The opposing May 17 Op-Ed articles by Michael Oren ("Israel isn't, and will never be, an apartheid state") and Saree Makdisi ("Does the term 'apartheid' fit Israel? Of course it does") present an intriguing puzzle: Which author cites the most germane facts?
It appears to me that professor Makdisi has exercised impressive care in defining "apartheid" and then demonstrating how the word applies to Israel and Palestine. Moreover, having traveled to both locations, I hold perceptions that are in line with Makdisi's.
Oren, a former Israeli ambassador to the U.S., surrenders to paranoia when he says that those who apply the word "apartheid" to Israel are attempting to delegitimize the state.

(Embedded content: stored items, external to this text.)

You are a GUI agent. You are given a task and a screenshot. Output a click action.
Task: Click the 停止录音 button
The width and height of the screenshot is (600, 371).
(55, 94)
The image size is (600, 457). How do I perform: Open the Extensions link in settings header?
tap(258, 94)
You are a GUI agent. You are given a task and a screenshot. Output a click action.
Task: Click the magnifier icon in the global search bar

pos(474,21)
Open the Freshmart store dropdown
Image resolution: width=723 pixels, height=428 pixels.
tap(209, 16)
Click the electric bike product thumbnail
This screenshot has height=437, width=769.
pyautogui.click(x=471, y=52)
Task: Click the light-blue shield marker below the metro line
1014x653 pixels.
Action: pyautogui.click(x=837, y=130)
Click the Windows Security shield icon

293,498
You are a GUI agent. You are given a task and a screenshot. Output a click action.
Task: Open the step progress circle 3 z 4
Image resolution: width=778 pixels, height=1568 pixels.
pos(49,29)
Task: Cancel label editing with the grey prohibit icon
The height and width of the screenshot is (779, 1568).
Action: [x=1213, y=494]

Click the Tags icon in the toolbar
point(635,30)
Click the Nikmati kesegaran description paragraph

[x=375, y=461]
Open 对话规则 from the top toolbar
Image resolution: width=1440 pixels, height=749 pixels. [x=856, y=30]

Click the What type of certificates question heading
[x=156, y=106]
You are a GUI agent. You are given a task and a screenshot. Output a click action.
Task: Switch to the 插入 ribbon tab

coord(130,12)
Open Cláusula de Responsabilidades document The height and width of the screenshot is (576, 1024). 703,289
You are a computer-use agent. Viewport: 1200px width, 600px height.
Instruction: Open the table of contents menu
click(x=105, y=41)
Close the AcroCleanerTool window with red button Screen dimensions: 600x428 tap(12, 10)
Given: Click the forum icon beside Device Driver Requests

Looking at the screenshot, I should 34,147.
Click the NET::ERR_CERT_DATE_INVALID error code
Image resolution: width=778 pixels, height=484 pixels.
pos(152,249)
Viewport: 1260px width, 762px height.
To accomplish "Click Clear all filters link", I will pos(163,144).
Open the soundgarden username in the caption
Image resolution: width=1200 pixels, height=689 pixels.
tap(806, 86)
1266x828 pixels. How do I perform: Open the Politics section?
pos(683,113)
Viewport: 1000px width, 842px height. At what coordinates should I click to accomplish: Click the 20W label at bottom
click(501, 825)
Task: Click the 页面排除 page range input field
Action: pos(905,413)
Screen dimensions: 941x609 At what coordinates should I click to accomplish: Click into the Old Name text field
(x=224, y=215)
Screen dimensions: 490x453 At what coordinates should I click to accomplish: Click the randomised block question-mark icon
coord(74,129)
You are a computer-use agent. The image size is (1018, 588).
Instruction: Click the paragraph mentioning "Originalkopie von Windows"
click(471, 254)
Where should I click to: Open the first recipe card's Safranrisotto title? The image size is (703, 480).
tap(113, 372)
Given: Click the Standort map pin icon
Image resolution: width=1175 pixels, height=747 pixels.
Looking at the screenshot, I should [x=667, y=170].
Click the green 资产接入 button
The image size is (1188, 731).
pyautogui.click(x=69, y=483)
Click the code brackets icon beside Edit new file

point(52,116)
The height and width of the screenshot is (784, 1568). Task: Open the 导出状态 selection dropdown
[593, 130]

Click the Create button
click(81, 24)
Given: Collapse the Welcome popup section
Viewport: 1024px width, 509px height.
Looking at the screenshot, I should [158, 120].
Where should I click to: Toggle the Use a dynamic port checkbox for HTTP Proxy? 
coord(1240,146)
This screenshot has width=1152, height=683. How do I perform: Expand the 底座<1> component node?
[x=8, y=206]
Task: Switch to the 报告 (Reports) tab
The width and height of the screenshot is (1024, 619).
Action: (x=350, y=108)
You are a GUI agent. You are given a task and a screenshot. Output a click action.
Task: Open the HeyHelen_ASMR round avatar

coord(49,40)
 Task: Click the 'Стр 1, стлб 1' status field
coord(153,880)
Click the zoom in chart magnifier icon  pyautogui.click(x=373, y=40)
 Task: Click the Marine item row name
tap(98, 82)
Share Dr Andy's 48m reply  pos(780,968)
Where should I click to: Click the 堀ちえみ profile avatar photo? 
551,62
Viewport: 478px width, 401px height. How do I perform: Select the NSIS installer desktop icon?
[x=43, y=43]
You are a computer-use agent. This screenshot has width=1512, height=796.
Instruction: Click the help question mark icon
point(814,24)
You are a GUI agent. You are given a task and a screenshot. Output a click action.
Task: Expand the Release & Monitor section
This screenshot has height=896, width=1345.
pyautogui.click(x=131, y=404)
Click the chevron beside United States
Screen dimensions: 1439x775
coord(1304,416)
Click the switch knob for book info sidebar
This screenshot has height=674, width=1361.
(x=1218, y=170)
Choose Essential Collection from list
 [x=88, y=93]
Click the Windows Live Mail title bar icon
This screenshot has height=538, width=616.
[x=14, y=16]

I do not know anyone who wants to undermine the existence of the state of Israel, but there are many who wish that Israel would change its behavior.
Silver Spring, Md.
Israel's scarlet "A" is preposterous.
Makdisi elides Arab-Israelis and those Arabs under Palestinian Authority control. Given ongoing terrorism threats, the latter inevitably face greater scrutiny. The former enjoy and exercise full rights as citizens.
Makdisi's cited U.N General Assembly Conventions are broadly written, essentially requiring equal results for all population subgroups. No wonder the U.S. has declined to sign.
And how horrible that Israel's "religious and cultural symbols" adorn state regalia, including the flag. Is this not so for many Muslim-majority states?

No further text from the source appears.